UK electricity interconnectors: all coming together (by about 2020)?

One of the problems faced by the UK in achieving security of electricity supply at an affordable cost is its comparatively low level of interconnection with the electricity networks in other countries.  But recent developments offer some prospect that the UK may become a bit less of a “power island”.

The EU’s goal of a single electricity market has the potential to help national Governments with all three horns of the energy trilemma (how to maintain security and decarbonise whilst keeping energy prices at a reasonable level).  But it cannot be realised without adequate interconnection capacity.  As long ago as 2002, the European Council set EU Member States a target of having electricity interconnections equivalent to at least 10% of their installed production capacity by 2005.  Twelve years on, the UK is only half way to meeting this target.  In May 2014, as part of its work on European energy security, the European Commission proposed an interconnection target of 15% for 2030.  This was adopted by the European Council in its 23 October 2014 conclusions on the EU’s 2030 Climate and Energy Policy Framework.

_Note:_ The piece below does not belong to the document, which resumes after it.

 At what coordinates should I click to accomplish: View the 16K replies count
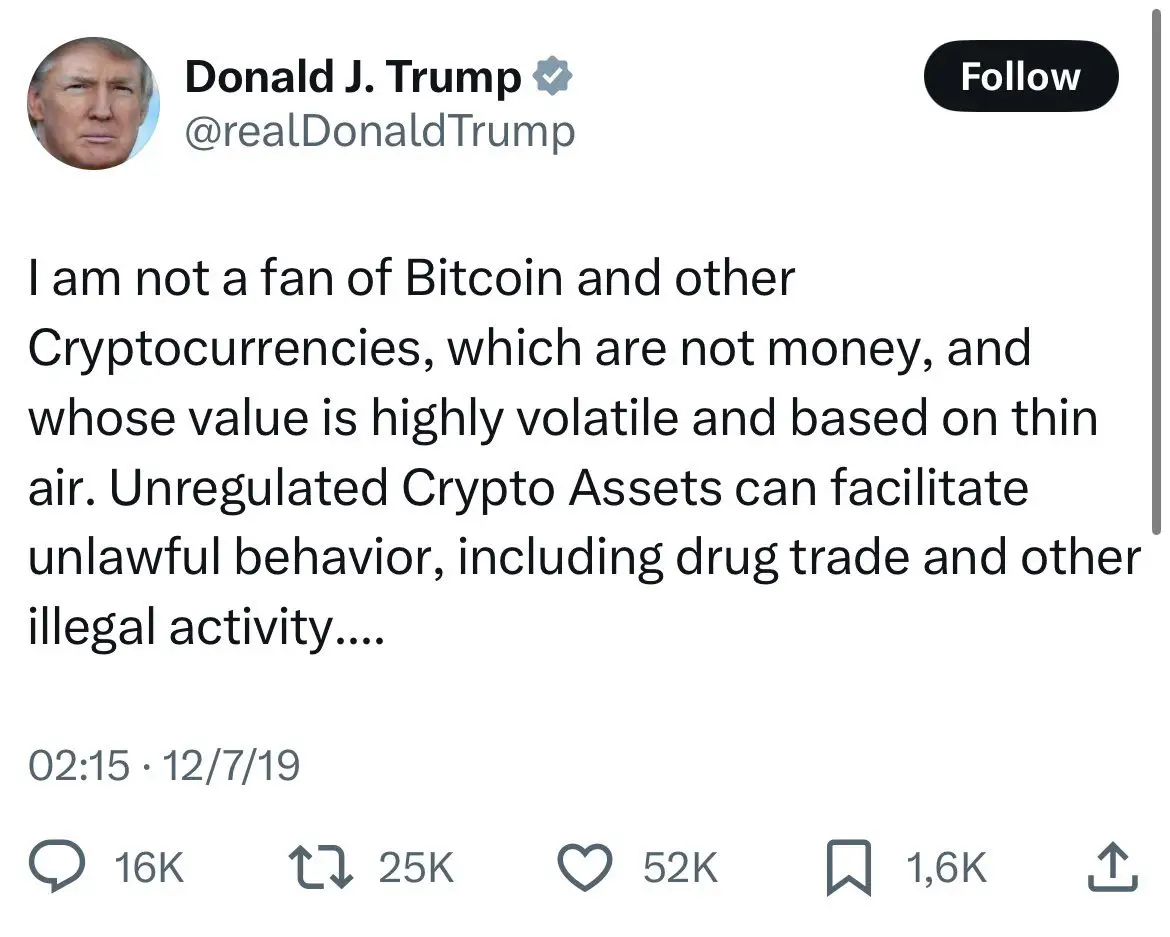[x=148, y=868]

Meanwhile, as Member States connect increasing amounts of intermittent renewable generating capacity to their networks, leaving them in some cases with total generating capacity that is much greater than the amount of power they can reliably generate at any given moment, the goal of achieving 10% or 15% of total installed generating capacity becomes more challenging (see the statistics and charts below).  While such targets are undoubtedly useful, the optimum proportion of interconnection capacity is not the same for each Member State and is bound to change over time with the evolution of its generating mix and electricity consumption profile.  However, it is not always easy for the market to respond quickly and produce more interconnection capacity where it is most needed given the amounts of capital and the regulatory processes involved.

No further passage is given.